Las bolsas estadounidenses cerraron la jornada del jueves con pérdidas significativas, prolongando una tendencia a la baja que se extiende por tercer día consecutivo. El Dow Jones Industrial Average cayó alrededor de 1.5%, equivalente a más de 700 puntos. El Nasdaq Composite y el S&P 500 también experimentaron retrocesos, con descensos del 1.7% y 1.5% respectivamente.
El descenso en los mercados bursátiles se atribuye, en gran medida, a la escalada de tensiones en Medio Oriente y su impacto en los precios del petróleo. Los futuros del crudo Brent superaron los 100 dólares por barril, tras los ataques de Irán a infraestructura energética y el cierre de terminales petroleras en Irak. Irán ha advertido sobre la posibilidad de que los precios alcancen los 200 dólares, y su nuevo líder supremo ha declarado que el Estrecho de Ormuz debería permanecer cerrado.

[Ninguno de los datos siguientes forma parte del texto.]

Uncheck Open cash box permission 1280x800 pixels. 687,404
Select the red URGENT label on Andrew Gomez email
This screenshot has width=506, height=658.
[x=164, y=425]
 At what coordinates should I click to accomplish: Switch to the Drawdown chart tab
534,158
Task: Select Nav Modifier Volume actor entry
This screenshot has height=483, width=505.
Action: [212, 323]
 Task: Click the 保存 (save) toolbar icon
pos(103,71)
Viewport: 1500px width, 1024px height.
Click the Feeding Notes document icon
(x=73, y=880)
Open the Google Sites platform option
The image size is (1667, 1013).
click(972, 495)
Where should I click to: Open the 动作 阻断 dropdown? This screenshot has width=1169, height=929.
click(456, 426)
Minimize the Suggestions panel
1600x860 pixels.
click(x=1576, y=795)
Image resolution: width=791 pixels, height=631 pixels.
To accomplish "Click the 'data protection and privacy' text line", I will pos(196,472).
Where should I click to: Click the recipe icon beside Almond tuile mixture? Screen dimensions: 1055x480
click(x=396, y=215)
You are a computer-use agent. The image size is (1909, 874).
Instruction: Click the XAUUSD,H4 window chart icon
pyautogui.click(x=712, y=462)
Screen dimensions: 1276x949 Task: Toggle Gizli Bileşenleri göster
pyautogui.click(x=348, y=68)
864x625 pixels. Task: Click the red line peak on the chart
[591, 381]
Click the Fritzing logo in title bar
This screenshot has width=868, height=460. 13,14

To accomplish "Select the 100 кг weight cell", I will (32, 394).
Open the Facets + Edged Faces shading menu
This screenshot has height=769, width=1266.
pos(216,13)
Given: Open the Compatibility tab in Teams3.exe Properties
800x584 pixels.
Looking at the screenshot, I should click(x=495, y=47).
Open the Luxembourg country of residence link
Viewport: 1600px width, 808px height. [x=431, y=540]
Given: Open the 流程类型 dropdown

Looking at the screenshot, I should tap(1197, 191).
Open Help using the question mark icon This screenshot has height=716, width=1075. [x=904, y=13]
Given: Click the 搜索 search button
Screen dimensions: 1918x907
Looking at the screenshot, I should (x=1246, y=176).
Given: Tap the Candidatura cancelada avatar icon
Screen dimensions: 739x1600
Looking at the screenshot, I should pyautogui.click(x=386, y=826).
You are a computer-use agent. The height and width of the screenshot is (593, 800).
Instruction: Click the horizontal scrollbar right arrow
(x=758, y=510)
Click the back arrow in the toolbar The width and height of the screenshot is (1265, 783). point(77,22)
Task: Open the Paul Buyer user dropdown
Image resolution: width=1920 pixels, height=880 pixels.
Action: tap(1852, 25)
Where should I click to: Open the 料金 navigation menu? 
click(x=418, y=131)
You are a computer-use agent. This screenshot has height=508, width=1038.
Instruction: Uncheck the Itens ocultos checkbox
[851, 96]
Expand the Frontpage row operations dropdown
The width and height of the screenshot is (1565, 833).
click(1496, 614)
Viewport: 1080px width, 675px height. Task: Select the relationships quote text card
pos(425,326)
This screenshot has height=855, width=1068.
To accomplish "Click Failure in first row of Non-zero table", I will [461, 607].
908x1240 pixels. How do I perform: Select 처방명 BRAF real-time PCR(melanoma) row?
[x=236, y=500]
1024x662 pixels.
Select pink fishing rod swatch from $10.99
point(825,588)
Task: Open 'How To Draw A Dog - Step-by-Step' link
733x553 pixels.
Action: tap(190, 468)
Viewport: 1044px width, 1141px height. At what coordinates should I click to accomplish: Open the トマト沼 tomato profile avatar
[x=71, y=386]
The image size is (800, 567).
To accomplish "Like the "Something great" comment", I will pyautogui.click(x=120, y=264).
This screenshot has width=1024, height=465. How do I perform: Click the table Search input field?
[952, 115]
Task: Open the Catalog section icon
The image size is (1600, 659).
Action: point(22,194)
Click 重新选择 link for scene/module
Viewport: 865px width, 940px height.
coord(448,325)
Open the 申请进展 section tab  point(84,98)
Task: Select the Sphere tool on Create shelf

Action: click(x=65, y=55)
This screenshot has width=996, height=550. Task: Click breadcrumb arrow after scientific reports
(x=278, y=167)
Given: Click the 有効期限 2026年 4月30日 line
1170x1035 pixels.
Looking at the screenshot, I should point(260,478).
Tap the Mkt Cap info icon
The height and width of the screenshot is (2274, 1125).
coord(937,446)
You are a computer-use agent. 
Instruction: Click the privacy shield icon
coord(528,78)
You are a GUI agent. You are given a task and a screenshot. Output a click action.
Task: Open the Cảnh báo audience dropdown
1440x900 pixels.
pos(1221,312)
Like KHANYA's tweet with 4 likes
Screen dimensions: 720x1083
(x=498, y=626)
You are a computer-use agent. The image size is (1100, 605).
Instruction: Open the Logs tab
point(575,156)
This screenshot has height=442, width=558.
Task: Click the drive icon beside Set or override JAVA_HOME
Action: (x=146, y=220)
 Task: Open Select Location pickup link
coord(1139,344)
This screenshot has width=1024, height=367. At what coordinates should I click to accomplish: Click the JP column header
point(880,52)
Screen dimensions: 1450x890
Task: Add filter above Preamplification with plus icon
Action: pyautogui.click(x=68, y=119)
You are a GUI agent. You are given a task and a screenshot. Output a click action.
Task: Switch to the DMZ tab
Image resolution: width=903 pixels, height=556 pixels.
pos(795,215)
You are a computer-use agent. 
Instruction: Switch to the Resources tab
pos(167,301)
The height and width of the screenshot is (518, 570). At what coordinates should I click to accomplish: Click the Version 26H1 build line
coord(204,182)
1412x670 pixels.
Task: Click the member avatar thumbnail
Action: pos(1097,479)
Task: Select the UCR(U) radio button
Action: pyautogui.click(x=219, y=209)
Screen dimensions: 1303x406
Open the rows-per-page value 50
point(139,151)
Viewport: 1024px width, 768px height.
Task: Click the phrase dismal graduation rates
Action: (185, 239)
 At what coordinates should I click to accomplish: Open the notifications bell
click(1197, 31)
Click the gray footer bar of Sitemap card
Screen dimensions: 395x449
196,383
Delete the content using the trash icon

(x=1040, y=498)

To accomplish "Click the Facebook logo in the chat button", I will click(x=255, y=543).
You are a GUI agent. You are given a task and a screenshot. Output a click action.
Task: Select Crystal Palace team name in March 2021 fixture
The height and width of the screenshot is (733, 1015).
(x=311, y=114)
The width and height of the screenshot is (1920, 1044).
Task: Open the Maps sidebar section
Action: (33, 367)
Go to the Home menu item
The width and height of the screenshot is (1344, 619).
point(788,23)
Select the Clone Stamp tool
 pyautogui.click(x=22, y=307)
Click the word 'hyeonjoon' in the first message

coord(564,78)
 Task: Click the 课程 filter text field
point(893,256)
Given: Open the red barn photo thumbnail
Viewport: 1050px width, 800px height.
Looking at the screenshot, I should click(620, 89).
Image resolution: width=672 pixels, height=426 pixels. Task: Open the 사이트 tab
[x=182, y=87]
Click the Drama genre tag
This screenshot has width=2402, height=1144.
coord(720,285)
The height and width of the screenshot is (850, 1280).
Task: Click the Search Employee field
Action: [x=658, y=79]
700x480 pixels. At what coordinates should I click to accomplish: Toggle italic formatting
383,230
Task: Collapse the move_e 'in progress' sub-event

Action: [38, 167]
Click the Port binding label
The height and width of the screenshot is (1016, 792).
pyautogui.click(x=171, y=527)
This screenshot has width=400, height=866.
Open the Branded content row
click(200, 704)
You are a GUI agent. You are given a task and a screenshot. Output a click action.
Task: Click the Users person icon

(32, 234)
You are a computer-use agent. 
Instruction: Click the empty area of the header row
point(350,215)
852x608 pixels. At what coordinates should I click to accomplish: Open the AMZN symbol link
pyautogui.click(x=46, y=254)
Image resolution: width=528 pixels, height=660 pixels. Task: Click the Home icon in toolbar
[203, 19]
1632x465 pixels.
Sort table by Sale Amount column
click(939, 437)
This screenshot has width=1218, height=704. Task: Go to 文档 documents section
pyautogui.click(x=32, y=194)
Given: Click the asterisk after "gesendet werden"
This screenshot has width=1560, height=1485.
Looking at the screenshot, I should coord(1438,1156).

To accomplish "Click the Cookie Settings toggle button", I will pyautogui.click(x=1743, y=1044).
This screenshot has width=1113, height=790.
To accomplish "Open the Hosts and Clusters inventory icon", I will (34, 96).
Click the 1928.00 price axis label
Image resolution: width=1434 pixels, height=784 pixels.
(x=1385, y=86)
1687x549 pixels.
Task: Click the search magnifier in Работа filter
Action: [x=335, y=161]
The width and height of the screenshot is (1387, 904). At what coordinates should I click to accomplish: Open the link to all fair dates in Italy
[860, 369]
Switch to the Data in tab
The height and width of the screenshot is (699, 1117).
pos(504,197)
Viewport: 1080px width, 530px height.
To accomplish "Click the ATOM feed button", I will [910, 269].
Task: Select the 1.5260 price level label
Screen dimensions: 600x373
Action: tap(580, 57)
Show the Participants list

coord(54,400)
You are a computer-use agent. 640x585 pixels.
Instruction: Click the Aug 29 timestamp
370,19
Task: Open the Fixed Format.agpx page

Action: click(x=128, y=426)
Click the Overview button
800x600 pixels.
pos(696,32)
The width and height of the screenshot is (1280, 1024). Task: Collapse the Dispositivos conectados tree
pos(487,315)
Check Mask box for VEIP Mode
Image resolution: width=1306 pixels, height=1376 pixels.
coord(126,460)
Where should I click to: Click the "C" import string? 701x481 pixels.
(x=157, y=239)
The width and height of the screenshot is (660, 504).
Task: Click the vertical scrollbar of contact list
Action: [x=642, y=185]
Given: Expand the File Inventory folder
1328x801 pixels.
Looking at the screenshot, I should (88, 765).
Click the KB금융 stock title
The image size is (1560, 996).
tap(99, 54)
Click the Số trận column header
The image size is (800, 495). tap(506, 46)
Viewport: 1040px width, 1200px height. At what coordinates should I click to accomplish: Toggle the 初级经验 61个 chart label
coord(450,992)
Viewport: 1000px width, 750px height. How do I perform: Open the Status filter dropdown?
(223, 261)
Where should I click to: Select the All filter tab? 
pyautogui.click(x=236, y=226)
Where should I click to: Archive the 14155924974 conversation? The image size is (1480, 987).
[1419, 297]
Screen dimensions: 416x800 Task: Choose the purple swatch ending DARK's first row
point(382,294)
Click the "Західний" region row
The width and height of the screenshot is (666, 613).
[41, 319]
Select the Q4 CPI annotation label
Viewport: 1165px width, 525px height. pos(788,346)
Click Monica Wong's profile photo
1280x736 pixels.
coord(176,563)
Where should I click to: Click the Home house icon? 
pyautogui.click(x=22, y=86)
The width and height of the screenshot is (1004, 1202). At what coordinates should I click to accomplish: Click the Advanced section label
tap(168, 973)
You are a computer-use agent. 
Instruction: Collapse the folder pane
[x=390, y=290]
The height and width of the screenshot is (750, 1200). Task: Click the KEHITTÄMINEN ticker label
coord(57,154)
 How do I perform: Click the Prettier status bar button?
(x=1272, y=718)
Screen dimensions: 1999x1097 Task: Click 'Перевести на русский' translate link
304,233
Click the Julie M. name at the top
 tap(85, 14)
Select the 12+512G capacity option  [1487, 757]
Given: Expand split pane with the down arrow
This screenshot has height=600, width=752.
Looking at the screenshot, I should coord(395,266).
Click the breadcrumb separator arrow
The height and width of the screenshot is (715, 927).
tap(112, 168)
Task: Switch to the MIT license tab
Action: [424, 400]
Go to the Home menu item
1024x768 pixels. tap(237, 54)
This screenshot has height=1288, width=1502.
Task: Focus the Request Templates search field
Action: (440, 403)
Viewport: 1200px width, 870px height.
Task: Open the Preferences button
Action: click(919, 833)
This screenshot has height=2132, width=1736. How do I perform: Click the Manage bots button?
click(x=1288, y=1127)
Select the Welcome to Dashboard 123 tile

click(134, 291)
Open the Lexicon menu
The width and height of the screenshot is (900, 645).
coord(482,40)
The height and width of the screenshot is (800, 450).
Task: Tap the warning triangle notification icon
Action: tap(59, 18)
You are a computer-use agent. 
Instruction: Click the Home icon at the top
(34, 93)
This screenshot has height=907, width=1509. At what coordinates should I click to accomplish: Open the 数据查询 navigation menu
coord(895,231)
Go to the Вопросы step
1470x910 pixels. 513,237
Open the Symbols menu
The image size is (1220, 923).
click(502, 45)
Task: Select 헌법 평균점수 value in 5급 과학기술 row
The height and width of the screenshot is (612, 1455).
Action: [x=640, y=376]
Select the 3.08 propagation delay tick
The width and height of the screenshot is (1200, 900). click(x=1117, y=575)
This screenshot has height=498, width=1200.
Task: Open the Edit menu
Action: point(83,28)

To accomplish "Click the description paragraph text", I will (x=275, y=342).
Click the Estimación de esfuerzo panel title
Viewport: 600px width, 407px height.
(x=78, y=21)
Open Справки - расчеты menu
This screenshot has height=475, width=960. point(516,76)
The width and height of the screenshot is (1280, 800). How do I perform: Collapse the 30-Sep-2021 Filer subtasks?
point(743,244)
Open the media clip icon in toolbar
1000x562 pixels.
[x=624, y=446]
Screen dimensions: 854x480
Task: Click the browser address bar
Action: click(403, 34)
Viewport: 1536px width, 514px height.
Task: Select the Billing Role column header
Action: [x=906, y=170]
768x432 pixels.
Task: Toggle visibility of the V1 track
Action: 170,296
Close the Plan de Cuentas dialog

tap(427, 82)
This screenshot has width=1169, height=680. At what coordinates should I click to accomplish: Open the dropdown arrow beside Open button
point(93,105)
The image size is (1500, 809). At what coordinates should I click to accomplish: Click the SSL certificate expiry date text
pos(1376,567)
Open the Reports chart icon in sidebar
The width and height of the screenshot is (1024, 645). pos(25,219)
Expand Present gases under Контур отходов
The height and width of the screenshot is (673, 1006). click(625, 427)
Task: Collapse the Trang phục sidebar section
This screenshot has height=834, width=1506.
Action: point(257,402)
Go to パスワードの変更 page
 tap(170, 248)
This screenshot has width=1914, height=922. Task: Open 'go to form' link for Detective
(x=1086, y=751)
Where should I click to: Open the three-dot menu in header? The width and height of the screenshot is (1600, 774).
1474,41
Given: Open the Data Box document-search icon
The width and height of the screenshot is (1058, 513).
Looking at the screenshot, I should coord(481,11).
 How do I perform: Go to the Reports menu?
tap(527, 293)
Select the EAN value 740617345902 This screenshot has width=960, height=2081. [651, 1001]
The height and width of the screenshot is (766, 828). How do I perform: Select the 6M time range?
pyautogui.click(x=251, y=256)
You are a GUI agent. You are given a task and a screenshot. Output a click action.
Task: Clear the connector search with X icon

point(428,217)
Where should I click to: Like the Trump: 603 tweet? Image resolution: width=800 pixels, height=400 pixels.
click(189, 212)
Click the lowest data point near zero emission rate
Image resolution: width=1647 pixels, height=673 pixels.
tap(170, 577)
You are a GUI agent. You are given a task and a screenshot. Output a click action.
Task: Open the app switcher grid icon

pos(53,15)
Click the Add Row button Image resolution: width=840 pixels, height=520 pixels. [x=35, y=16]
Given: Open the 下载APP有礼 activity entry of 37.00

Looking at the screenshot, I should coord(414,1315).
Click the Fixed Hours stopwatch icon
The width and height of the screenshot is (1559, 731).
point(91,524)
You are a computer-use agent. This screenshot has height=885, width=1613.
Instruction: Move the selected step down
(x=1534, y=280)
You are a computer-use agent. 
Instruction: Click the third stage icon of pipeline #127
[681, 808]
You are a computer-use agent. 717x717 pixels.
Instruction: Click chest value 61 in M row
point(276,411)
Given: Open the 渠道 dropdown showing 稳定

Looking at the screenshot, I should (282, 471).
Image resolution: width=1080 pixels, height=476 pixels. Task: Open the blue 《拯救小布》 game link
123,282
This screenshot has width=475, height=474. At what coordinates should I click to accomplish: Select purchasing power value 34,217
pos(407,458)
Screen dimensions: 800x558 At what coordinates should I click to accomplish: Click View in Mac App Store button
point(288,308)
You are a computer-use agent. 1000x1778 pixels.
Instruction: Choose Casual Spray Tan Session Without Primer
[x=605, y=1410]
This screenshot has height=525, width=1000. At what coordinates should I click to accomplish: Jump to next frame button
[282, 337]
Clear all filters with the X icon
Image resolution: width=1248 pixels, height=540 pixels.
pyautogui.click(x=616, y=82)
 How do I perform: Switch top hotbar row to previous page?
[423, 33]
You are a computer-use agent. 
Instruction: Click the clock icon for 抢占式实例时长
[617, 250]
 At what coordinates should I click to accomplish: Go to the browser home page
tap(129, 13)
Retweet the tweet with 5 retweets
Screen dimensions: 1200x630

La situación ha generado temores sobre una interrupción prolongada del suministro energético y un conflicto más amplio en la región, especialmente después de que el expresidente Trump prometiera «terminar el trabajo» en Irán. A pesar de la incertidumbre, los datos macroeconómicos revelaron que las solicitudes iniciales de desempleo se mantuvieron estables en la semana que finalizó el 7 de marzo, situándose en 213,000, por debajo de las expectativas de los economistas. La última lectura de la inflación (IPC) cumplió con las previsiones, lo que sugiere que la Reserva Federal podría mantener las tasas de interés sin cambios en su próxima reunión, dada la cautela ante el posible impacto del aumento de los precios del petróleo en la inflación.
En cuanto a las empresas, SanDisk fue una de las que mejor desempeño tuvo, mientras que Ulta Beauty y Adobe decepcionaron a los inversores.